◆ Passage shown ◆
*** Block opens ***

Is atherosclerosis really a symptom of scurvy?

Part 3: Supporting evidence

It wasn't long, however, before supporting evidence began to surface.

In 1992, a major study of over 11,000 Americans showed that those with the highest intakes of vitamin C had only about half the rate of heart disease.[1] Although some subsequent studies failed to find any benefit from vitamin C, on balance, the latest evidence appears to vindicate Pauling's thesis. Most recently, data from nearly 300,000 people show conclusively that an intake of 700 mg/day or more of vitamin C reduces the risk of heart disease by 25 per cent.[2]

However, according to Pauling's theory, no one taking enough vitamin C should get heart disease at all. So, why should the risk be reduced by only a quarter with 700 mg/day of the vitamin — a massive 10 times the RDA? Could it be that even this huge dose is not enough?

*** Block closes ***

◆ Record extracts ◆
*** Block opens ***

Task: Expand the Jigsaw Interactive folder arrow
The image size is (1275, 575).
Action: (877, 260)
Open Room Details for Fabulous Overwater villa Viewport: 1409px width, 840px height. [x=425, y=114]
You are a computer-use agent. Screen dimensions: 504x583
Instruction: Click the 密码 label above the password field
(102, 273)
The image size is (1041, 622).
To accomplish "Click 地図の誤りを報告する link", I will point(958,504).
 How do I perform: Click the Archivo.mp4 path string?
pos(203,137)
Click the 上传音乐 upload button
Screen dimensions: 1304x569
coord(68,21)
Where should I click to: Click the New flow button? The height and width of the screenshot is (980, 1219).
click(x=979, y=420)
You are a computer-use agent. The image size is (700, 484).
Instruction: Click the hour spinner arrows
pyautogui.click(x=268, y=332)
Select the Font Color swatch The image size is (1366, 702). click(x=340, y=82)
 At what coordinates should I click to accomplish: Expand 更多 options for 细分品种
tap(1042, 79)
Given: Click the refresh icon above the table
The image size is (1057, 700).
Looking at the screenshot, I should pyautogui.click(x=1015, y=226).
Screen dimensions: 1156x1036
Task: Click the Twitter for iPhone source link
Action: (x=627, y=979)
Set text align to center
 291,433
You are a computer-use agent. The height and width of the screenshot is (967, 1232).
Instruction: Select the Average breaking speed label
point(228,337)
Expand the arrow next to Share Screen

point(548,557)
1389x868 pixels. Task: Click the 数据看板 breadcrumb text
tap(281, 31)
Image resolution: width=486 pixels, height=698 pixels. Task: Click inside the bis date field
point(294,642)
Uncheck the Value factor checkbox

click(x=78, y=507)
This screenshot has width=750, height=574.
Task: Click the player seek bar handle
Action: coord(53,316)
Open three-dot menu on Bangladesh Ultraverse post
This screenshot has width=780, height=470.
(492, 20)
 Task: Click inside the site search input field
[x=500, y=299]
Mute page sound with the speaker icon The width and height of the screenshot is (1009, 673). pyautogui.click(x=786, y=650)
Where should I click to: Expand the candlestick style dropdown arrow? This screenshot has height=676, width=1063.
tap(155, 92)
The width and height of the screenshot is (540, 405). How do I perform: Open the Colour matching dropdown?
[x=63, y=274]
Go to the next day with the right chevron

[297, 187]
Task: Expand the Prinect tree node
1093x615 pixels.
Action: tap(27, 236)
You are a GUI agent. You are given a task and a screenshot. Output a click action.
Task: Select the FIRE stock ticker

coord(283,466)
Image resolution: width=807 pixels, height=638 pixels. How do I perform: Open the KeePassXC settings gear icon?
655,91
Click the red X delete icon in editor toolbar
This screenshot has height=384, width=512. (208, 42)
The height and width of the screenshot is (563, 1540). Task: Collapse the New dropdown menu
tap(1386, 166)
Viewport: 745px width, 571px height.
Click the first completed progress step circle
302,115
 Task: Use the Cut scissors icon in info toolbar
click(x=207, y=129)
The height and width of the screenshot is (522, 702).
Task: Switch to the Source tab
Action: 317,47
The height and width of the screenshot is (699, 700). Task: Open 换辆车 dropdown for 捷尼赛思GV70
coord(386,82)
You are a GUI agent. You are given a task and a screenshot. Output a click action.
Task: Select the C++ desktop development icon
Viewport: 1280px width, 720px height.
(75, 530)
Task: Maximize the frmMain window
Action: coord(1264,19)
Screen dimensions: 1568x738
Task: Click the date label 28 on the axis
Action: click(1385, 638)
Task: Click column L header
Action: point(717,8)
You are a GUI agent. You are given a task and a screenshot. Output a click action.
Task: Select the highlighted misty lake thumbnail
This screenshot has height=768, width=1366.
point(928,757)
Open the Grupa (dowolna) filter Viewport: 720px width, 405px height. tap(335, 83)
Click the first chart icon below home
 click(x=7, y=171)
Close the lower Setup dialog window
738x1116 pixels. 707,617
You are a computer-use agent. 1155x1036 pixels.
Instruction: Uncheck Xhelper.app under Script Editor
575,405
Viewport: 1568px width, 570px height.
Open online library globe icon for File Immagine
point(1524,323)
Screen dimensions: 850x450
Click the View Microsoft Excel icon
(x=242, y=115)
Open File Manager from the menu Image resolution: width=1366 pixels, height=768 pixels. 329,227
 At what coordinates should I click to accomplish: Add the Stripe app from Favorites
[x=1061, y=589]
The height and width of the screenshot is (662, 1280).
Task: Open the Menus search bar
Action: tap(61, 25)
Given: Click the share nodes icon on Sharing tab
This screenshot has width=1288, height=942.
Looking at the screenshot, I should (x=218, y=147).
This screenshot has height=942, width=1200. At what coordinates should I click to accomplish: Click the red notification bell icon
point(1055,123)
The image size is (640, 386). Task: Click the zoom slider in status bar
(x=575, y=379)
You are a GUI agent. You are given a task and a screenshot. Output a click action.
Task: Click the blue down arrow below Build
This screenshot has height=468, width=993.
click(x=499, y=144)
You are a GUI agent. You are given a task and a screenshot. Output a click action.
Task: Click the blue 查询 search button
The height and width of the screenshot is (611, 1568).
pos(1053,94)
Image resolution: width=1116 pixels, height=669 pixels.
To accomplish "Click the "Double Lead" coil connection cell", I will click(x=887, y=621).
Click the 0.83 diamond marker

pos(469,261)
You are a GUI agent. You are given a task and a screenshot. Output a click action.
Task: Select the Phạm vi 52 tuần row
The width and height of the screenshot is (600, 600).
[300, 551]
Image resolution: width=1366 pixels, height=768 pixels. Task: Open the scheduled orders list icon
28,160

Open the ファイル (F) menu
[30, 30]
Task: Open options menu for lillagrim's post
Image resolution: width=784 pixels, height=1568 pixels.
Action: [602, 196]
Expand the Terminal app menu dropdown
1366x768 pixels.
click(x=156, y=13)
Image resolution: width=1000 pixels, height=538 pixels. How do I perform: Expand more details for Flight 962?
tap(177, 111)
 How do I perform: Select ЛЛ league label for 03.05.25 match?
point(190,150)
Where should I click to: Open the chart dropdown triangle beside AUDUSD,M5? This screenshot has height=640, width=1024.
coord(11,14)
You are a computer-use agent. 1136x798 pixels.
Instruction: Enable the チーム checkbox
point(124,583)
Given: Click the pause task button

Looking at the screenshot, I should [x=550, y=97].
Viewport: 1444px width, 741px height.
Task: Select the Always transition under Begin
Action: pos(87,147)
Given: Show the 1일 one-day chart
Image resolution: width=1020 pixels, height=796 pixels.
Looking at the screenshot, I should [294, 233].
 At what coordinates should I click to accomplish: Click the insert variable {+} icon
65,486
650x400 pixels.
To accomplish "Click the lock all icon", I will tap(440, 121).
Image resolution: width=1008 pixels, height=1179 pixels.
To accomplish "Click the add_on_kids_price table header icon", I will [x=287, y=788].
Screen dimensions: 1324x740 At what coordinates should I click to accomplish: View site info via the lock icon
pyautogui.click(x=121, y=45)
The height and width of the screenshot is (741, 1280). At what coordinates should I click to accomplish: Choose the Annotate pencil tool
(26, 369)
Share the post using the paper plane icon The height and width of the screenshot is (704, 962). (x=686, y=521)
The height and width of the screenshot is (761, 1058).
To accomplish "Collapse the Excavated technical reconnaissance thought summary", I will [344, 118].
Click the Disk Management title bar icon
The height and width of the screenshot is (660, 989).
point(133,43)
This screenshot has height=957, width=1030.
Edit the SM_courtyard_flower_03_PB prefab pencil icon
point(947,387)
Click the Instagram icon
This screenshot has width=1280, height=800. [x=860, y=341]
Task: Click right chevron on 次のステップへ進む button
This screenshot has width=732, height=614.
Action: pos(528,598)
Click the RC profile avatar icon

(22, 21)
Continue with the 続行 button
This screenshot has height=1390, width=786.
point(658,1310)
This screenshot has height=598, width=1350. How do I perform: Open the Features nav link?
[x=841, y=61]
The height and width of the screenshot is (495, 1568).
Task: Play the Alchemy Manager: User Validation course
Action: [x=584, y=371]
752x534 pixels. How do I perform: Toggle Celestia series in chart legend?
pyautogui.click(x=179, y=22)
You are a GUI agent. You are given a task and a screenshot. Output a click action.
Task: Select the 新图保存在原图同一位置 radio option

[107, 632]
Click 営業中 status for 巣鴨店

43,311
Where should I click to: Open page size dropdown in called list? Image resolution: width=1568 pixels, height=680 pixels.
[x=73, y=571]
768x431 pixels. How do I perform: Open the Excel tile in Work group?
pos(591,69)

*** Block closes ***

◆ Set of tasks ◆
1 > Update the passage on scurvy and atherosclerosis from "Is atherosclerosis really" to "is not enough?", replacing "heart disease" with "cardiovascular disease".
2 > According to the passage on scurvy and atherosclerosis, what daily intake of vitamin C reduces the risk of heart disease by 25 percent?

◆ Expected responses ◆
1 >
Is atherosclerosis really a symptom of scurvy?

Part 3: Supporting evidence

It wasn't long, however, before supporting evidence began to surface.

In 1992, a major study of over 11,000 Americans showed that those with the highest intakes of vitamin C had only about half the rate of cardiovascular disease.[1] Although some subsequent studies failed to find any benefit from vitamin C, on balance, the latest evidence appears to vindicate Pauling's thesis. Most recently, data from nearly 300,000 people show conclusively that an intake of 700 mg/day or more of vitamin C reduces the risk of cardiovascular disease by 25 per cent.[2]

However, according to Pauling's theory, no one taking enough vitamin C should get cardiovascular disease at all. So, why should the risk be reduced by only a quarter with 700 mg/day of the vitamin — a massive 10 times the RDA? Could it be that even this huge dose is not enough?

2 > An intake of 700 mg/day or more.